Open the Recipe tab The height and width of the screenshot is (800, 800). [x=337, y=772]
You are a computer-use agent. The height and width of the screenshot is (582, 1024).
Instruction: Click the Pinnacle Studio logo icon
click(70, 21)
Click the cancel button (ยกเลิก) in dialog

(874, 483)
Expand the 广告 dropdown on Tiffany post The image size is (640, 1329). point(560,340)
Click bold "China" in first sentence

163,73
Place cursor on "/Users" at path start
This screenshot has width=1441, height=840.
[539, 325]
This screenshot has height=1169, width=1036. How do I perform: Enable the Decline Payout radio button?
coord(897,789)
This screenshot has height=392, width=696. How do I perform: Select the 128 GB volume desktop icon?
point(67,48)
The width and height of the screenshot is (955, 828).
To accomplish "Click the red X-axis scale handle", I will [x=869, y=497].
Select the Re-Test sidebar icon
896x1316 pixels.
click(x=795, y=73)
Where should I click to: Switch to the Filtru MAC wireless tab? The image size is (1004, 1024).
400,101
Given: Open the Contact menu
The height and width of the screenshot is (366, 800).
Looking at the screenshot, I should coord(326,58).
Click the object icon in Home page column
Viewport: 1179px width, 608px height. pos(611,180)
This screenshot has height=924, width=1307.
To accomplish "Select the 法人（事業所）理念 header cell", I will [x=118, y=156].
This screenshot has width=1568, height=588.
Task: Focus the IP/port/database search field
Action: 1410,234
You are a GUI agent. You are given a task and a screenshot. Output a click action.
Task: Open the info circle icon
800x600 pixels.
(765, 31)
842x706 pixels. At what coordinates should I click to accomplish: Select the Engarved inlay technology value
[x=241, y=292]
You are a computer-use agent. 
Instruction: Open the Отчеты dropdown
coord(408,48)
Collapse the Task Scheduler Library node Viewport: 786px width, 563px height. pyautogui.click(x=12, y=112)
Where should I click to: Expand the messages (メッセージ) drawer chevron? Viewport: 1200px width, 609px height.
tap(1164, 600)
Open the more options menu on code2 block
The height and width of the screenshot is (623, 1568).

+---+

▶ _Task prompt_: Report, for the data above, every line in which the string "agent" appears.

▶ _Response box_:
You are a computer-use agent. The height and width of the screenshot is (582, 1024).
You are a GUI agent. You are given a task and a screenshot. Output a click action.
You are a computer-use agent. 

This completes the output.